Figure 6.. CD16 ⁺ NK ^dim cells from the IFN ^hi SLE patient display a highly differentiated phenotype.

( A) Dot plot depicts the expression of select key differentially expressed markers within the identified NK cell clusters from the integrated analysis shown in Figure 5A. The size of the dots represents the frequency of the marker in the respective cluster and the colour represents the relative expression level. Protein markers (AbSeq) are shown on the left section of the plot and mRNA markers on the right section. ( B) Volcano plot depicts the differential expression between the two CD16 ⁺ NK ^dim subsets (clusters 7 and 8) identified in the integrated analysis. ( C) Feature plots depicting the expression of key differentially expressed markers between the CD16 ⁺ NK ^dim subsets. Markers specifically upregulated in cluster 7 are highlighted in blue and markers specifically upregulated in cluster 8 are highlighted in red.

Figure 7.. A subset of naïve CD4 ⁺ T cells from the IFN ^hi SLE patient displays a cytokine-induced activation signature.
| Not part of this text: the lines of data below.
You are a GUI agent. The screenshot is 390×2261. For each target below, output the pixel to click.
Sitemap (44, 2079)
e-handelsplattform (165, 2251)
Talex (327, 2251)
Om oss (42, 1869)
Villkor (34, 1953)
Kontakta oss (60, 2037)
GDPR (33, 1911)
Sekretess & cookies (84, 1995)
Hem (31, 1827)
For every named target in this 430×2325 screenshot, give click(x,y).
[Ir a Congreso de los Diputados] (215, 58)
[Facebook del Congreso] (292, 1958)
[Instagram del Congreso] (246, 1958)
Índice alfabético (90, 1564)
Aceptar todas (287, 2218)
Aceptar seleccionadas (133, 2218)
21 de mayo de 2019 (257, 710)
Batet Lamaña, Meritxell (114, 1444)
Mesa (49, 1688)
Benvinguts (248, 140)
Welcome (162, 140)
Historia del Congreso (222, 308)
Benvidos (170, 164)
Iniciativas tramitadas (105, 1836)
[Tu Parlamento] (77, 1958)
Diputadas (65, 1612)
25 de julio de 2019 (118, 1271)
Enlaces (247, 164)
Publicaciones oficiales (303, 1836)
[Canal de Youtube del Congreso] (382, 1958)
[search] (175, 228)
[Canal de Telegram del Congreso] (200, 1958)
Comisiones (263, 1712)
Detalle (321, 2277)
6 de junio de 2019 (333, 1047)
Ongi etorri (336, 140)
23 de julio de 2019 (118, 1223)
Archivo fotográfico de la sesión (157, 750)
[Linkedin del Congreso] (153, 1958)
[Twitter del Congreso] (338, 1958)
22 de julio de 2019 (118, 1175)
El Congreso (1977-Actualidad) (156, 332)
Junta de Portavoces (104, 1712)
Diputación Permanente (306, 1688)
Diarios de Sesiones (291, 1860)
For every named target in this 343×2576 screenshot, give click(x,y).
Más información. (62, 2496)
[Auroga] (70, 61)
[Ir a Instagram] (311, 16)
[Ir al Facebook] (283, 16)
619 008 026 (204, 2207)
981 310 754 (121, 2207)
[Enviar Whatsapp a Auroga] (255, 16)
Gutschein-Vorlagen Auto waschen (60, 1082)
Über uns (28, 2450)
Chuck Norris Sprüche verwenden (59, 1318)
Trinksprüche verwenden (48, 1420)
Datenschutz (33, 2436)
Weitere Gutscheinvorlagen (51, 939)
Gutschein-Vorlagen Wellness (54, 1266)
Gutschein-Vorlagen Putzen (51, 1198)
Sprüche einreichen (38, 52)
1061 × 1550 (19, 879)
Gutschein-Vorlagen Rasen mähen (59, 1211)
( A) Volcano plot depicts the differential expression between the IFN ^hi SLE patient and the two other donors in cells mapping to the naïve CD4 ⁺ T subset (cluster 1 of the integrated data shown in Figure 5A). ( B) Feature plots depict the expression of the cytokine-induced signalling gene SOCS2 in the three donors profiled in this study. ( C, D) Volcano plots depict the differential expression between the IFN ^hi SLE patient and the two other donors in cells mapping to the CD4 ⁺ naïve Treg (cluster 4; C) and CD8 ⁺ naïve T cell (cluster 5; D) subsets, respectively.